[Listed entries Boundary: Start]

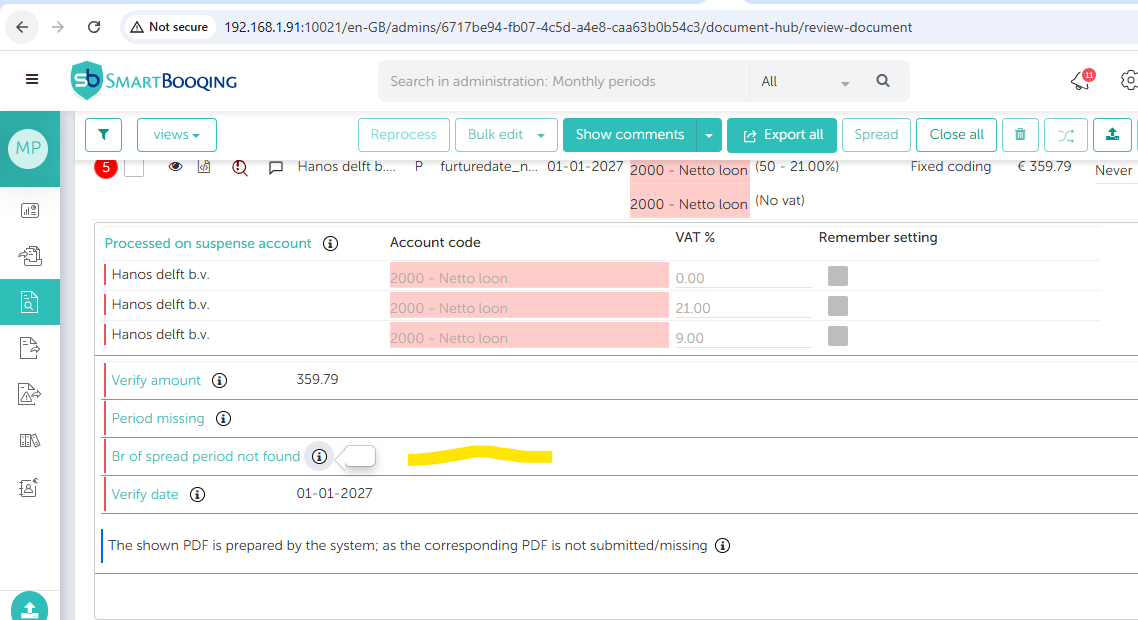Toggle eye icon to view document

pos(175,167)
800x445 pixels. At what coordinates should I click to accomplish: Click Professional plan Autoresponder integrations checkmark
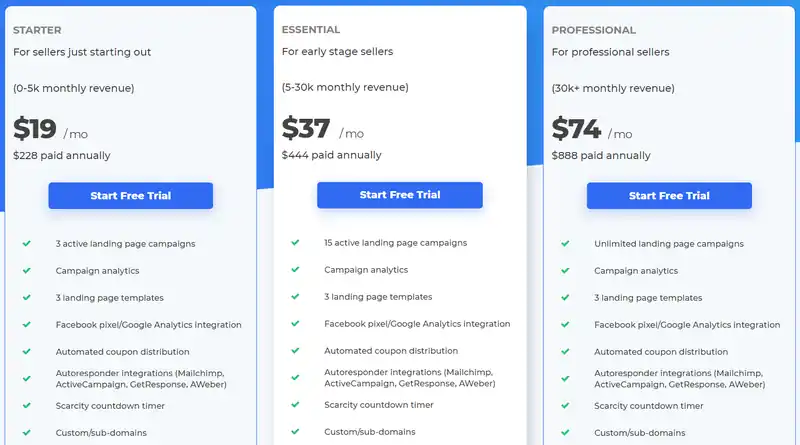(x=565, y=378)
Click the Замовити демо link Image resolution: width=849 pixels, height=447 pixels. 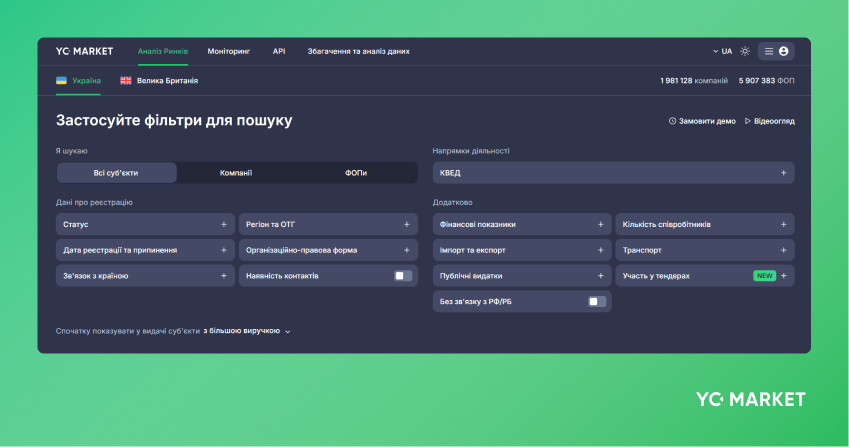click(x=702, y=121)
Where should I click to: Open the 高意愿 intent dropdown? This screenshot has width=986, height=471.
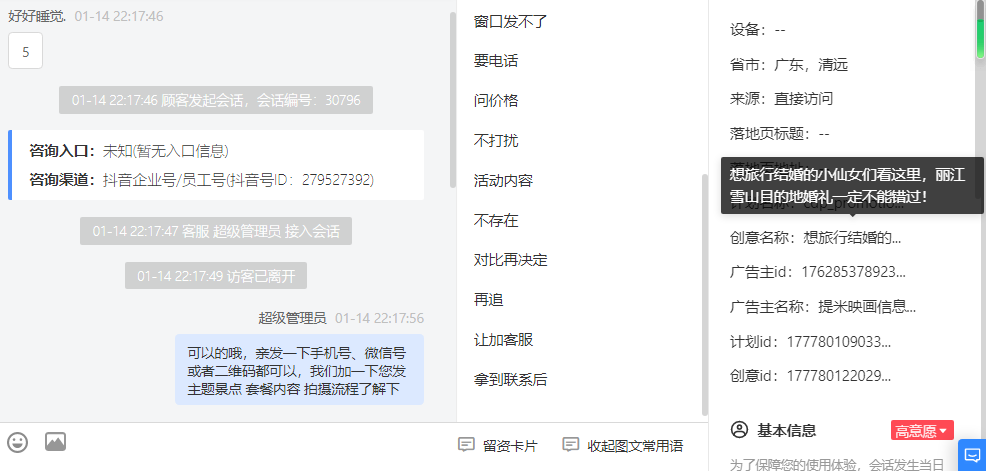922,431
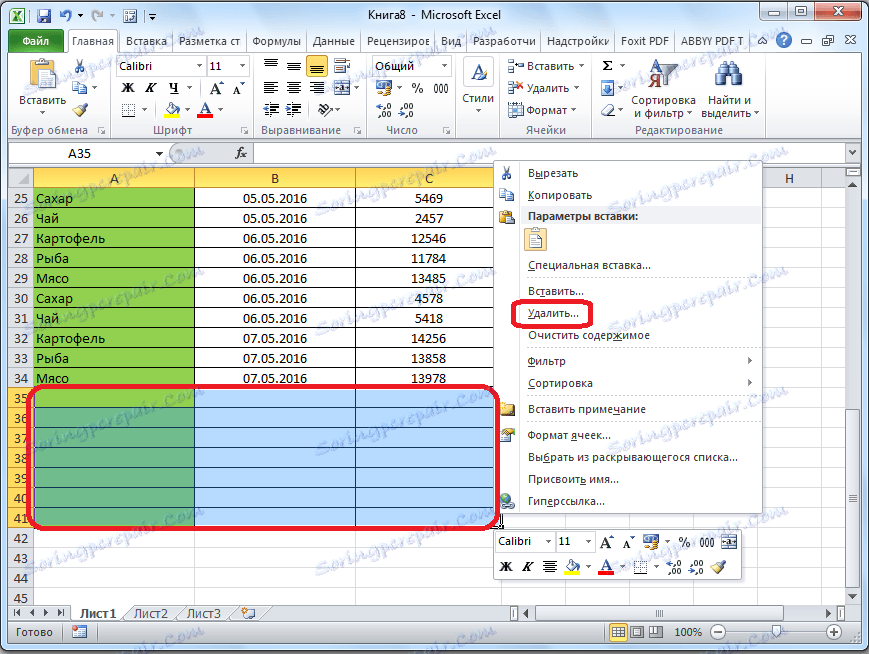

[Listed entries Boundary: End]

### Problem details
From the line that contains "Where should I" to the last line of the records above, copy each line exactly, both ends included, and leave the pictures out.

### Your response
Where should I click to: Open the 高意愿 intent dropdown? This screenshot has width=986, height=471.
922,431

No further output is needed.